N°21: le majorette di Alessandro dell’Acqua sfilano per la collezione N.21 FW 18-19. Influenze pop,continui richiami al guardaroba maschile, scritte multicolor di paillettes sui giubboni workwear e su i parka dal sapore sportswear. Slipdress in paillettes, gonne a matita con pizzo e camicie tartan sovrapposte l’un l’altra.  Pantaloni slim con frange o in vinile, cristalli che si alternano a broccati, pizzo e lana. Infine gli accessori, animali come nelle décolletées, guanti lunghi e borse a mano. 

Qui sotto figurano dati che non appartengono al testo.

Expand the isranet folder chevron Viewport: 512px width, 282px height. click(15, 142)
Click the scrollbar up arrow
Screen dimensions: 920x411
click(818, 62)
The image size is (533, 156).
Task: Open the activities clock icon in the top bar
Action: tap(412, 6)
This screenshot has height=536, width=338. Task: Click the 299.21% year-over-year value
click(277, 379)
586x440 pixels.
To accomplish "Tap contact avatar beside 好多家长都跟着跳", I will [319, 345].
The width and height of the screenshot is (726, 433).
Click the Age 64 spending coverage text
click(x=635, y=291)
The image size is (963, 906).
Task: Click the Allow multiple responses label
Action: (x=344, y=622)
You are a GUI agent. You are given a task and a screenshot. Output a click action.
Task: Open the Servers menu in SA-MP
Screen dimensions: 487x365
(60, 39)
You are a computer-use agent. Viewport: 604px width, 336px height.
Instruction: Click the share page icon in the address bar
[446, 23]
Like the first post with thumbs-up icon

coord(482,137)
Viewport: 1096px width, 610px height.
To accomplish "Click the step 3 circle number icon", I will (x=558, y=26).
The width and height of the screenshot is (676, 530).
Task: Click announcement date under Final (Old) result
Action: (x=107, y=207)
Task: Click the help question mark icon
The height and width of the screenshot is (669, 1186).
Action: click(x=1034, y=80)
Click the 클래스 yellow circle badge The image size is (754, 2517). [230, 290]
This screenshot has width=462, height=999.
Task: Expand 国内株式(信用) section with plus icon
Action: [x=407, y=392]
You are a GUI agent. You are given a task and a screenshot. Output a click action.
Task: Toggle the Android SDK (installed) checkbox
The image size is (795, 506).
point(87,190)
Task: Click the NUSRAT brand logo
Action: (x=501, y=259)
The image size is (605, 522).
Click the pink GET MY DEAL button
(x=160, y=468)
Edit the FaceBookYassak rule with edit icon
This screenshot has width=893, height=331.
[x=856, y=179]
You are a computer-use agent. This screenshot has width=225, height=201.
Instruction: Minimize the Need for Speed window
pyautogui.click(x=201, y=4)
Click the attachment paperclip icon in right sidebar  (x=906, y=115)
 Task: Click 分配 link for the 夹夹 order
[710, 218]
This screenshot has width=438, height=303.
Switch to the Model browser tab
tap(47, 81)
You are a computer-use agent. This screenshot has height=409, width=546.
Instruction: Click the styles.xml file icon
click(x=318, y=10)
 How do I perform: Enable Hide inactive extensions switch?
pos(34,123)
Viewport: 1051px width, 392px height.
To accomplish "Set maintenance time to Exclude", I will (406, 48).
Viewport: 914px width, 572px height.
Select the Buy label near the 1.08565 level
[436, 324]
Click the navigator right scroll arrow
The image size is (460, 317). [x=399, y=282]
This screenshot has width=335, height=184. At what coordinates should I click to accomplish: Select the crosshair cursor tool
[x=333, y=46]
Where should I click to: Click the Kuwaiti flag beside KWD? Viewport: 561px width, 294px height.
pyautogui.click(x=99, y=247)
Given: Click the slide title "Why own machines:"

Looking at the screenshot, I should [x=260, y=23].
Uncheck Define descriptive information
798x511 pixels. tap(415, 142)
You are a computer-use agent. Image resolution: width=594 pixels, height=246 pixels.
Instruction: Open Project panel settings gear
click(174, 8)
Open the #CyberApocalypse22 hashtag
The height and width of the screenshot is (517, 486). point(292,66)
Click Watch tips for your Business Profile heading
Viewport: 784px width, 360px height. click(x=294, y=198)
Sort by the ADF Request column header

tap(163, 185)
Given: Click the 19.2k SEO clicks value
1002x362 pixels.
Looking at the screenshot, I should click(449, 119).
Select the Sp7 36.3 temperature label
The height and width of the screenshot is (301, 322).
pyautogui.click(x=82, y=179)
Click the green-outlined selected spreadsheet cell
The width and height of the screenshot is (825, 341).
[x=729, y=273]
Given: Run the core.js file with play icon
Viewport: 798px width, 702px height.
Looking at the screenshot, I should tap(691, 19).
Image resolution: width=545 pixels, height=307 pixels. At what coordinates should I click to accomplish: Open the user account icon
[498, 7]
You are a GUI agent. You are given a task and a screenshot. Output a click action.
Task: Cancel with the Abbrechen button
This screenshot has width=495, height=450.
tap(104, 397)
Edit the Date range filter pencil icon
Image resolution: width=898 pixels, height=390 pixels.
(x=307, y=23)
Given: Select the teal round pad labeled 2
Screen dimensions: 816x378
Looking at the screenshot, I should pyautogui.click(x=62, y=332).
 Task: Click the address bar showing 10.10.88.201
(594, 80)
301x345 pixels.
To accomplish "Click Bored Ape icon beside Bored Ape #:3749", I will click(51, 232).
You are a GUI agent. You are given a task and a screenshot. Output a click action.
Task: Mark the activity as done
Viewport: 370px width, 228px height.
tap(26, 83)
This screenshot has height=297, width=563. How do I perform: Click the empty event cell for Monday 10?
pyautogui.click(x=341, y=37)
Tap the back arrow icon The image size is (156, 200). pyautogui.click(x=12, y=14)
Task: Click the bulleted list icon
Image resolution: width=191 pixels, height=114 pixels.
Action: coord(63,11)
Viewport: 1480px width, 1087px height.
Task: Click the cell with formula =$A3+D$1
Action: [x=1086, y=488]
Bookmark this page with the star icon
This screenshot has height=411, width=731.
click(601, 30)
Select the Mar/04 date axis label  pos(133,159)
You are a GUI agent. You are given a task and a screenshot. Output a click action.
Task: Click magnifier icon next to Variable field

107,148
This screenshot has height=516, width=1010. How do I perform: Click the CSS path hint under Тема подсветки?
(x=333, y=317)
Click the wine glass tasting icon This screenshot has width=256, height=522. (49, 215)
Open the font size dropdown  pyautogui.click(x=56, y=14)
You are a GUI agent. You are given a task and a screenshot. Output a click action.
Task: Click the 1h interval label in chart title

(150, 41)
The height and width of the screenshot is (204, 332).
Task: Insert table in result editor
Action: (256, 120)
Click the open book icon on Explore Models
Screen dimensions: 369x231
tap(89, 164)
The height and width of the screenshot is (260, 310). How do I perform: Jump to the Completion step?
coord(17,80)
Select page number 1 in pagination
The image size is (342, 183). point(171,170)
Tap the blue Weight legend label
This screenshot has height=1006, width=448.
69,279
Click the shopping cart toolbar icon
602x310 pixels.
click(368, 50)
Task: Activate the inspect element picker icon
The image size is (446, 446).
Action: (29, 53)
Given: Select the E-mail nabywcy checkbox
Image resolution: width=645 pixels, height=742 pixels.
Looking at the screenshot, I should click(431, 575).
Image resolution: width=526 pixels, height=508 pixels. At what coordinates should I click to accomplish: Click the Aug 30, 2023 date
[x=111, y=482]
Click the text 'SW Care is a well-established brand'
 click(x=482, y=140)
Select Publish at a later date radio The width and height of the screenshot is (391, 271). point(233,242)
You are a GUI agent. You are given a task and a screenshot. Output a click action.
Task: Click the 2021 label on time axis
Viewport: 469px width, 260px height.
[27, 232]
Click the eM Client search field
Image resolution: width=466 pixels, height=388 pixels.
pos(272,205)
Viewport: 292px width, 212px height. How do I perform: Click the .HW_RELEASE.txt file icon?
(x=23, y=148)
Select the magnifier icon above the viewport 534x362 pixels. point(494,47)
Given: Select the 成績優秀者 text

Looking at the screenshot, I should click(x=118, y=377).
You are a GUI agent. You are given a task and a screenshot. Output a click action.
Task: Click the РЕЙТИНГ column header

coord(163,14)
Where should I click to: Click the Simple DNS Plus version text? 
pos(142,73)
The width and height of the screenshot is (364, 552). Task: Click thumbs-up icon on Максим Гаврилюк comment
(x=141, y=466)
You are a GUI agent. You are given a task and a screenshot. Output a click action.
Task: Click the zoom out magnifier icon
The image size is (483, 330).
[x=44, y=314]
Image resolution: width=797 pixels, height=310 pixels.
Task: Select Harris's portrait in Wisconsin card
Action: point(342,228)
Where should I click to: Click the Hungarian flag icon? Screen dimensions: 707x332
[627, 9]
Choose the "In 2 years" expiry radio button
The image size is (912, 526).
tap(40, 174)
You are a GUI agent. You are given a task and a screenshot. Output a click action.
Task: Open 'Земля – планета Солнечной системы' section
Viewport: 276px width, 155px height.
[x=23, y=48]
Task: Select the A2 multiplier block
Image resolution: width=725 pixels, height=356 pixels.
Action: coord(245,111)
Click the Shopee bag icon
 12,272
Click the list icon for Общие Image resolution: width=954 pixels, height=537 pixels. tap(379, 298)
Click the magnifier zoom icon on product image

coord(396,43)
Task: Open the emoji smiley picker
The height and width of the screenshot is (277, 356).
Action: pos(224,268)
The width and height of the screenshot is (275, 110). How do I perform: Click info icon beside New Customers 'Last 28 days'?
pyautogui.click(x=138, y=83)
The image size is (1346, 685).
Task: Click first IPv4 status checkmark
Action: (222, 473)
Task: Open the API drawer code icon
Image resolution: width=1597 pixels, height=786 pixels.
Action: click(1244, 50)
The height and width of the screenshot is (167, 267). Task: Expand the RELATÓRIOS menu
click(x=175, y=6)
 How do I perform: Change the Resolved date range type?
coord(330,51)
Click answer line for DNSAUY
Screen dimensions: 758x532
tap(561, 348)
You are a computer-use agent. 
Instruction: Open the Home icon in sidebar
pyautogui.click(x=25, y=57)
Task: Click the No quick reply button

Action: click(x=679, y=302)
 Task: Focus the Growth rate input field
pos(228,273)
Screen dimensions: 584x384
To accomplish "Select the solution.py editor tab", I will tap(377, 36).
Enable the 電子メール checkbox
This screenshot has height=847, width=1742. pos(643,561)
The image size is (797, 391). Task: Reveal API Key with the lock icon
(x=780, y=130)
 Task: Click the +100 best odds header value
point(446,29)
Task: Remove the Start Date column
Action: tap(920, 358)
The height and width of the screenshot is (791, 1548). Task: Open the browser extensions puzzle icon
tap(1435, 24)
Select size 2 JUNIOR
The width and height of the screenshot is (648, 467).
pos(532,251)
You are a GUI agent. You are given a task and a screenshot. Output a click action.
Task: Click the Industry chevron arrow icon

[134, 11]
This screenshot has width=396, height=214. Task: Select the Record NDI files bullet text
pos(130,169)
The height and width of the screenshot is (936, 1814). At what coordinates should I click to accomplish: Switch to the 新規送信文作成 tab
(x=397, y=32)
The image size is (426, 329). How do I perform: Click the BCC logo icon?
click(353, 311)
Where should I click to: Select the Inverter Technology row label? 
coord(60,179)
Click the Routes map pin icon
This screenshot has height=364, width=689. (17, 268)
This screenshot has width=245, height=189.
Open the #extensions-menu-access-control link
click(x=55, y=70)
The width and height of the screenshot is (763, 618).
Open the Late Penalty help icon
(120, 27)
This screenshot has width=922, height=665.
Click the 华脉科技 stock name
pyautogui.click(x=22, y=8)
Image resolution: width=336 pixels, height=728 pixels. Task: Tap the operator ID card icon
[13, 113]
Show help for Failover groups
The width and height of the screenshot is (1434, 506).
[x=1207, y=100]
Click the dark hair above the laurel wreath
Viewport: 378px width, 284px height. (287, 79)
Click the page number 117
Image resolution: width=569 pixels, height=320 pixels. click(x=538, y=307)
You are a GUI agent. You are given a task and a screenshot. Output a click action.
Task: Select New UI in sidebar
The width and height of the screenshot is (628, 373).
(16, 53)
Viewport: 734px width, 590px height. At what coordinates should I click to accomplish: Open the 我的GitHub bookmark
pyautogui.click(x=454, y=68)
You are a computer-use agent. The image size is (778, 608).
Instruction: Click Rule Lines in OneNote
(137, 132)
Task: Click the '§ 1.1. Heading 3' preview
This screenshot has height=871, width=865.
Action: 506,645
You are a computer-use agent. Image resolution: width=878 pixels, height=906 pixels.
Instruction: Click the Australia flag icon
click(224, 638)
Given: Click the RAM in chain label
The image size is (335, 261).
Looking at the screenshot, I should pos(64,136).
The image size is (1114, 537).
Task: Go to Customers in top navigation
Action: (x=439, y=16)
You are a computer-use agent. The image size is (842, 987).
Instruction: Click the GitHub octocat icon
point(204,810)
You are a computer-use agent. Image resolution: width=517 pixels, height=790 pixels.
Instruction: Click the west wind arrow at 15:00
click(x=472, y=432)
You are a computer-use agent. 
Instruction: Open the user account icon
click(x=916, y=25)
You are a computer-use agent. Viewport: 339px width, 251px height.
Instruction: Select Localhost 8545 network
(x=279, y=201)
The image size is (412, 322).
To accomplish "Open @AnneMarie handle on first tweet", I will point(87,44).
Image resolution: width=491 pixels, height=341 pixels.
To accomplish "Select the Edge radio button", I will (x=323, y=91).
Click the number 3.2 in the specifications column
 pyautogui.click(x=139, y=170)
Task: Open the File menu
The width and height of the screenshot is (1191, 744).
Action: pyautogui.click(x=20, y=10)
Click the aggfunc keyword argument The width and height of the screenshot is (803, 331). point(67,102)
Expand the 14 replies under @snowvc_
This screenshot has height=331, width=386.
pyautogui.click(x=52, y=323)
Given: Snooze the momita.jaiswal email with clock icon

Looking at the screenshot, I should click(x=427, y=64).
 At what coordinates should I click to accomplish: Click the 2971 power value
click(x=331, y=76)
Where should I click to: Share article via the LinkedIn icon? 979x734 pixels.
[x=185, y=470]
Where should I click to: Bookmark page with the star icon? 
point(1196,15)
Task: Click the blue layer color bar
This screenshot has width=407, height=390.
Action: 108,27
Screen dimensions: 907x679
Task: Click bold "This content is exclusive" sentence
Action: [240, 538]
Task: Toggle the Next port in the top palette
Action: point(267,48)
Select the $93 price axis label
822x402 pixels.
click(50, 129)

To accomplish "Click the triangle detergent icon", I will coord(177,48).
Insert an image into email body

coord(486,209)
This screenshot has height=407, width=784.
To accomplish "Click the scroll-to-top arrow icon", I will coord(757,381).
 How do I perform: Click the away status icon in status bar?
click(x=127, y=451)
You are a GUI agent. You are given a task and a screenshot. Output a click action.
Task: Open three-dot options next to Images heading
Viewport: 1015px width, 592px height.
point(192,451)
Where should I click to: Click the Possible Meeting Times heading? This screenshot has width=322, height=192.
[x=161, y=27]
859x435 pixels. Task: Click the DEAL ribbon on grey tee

Moschino: dai mazzi di fiori, alla spazzatura, al McDonald’s, Jeremy Scott sapere sempre come stupirci! Oggi in passerella le donne degli anni ’60 ma sopratutto, Jackie Kennedy. Una passerella colorata, dove il look della First Lady, viene reinventato con colori come l’arancio, il viola e il giallo. In totale 62 look tra cui il tweed iconico e  il cappello a forma di pillbox ma non solo, alcune modelle hanno sfilato con il corpo cosparso di vernice di colori vivaci come il giallo neon o il verde lime, portando in passerella un tocco alieno.  Kaia Gerber, Joan Smalls, Bella Hadid e Gigi Hamid tra le modelle, ognuna interpretando a proprio modo Jackie Kennedy. Kaia indossava un completo  con gonna arancione brillante, cappello a culatta e décolleté abbinati. Bella, in viola, Gigi, con un cappotto arancione con finiture in vernice e cappello abbinato. Joan Smalls, in un vestitino nero, guanti di pelle e occhiali da sole neri. Gli ultimi look a sfilare sono quelli da sera, con intarsi in cristallo e drappi in seta dai colori stravaganti.